An die eigentlich notwendigen Eingemeindungen traut sich kein Politiker heran. Und natürlich spielt auch der exorbitante Anstieg der Mieten und das noch größere Plus bei den Grundstückspreisen eine wichtige Rolle beim Entstehen des unangenehmen und stets ein wenig diffusen Gefühls, es könne doch so nicht ewig weitergehen. Vor allem, wenn das Einkommen nicht im gleichen Maße mitangestiegen ist.

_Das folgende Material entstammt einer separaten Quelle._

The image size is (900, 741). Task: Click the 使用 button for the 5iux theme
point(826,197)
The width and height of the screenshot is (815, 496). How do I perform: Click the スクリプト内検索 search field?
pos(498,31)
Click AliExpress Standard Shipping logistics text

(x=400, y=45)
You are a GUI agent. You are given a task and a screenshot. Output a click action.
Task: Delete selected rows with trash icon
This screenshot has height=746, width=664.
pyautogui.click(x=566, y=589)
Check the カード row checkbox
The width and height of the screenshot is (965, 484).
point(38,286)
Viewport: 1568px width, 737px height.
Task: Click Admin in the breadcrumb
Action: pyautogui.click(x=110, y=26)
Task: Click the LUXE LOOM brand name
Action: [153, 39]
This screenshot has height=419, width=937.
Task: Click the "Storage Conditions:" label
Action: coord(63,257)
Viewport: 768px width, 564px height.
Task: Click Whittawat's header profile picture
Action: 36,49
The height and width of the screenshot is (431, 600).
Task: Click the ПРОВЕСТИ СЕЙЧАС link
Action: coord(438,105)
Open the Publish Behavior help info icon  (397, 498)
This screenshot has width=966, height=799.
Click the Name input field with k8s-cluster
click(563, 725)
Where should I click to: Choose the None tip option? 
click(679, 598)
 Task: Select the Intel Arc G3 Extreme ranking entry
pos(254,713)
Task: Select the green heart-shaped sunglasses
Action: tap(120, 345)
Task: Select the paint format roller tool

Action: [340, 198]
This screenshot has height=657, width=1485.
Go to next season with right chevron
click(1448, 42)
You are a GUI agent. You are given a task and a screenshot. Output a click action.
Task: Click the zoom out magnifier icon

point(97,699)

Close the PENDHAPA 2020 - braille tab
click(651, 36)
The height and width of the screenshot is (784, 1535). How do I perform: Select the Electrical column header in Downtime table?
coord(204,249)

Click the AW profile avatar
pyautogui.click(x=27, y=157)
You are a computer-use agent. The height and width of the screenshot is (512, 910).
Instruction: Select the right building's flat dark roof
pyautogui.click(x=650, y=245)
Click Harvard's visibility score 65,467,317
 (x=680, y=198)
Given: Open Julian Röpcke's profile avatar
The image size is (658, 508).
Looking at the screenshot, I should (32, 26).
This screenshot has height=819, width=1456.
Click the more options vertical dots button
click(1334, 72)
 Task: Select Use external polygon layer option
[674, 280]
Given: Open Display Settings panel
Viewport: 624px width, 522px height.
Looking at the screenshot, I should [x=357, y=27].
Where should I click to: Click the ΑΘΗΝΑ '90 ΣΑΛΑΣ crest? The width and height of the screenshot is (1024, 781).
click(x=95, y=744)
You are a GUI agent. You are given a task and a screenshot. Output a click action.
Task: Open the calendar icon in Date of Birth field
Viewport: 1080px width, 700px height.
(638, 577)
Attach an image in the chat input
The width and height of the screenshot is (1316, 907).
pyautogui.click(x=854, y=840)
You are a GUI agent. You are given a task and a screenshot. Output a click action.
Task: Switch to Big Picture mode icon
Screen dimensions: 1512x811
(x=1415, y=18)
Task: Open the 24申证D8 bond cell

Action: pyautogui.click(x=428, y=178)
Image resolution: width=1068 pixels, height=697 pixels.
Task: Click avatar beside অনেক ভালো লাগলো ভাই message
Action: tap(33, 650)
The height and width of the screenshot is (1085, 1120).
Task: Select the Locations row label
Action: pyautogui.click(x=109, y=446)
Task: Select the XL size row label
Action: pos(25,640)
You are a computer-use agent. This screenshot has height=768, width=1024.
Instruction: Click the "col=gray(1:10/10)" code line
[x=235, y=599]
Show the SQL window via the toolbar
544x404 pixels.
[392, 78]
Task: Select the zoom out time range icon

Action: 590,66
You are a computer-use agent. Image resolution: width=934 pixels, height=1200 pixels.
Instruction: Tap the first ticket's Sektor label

Da die direkte Abschottung einer Stadt weder verfassungsrechtlich möglich noch politisch en vogue ist, verlegen sich die Wachstumsskeptiker auf die Wirtschaft: Arbeitsplätze haben weiteren Bedarf an Wohnraum zur Folge, lautet die (zweifellos nicht völlig falsche) Logik. Wer also keine neuen Arbeitsplätze schafft und keine Gewerbegebiete mehr ausweist, entlastet den Wohnungsmarkt. Dieses Denken allerdings offenbart ein wirtschaftspolitisches Grundverständnis, bei dem einem das Gruseln kommt. Käseglocke drüber und einfach auf dem Status quo weitermachen?

So funktioniert Wirtschaft nicht, die sich ja schließlich in einem stetigen Wandel befindet. Auch alteingesessene Unternehmen wollen expandieren - und wird ihnen das verwehrt, suchen sie sich einen neuen Standort. Jobs in neuen Branchen entstehen. Und: München wächst auch aus sich selbst heraus, ganz ohne Zuwanderung. Die Zahl der Geburten übersteigt seit Jahren die der Sterbefälle. Auch das löst Bedarf aus: an Wohnungen und an Arbeitsplätzen. Wollen die Münchner wirklich ihren Kindern die Jobs verweigern?

Es ist daher kein Zufall, dass die Parteien, die politische Verantwortung tragen, vor der vermeintlichen Logik der Wachstumsskeptiker warnen. Zumal in München die Fläche für Gewerbe in den vergangenen Jahren sogar zurückgegangen ist, weil es lukrativer war, Wohnungen zu errichten. Eine Kommune mit ihren begrenzten Möglichkeiten kann Wachstum in einer freizügigen Gesellschaft zu gestalten versuchen. Aber nicht bremsen oder gar stoppen.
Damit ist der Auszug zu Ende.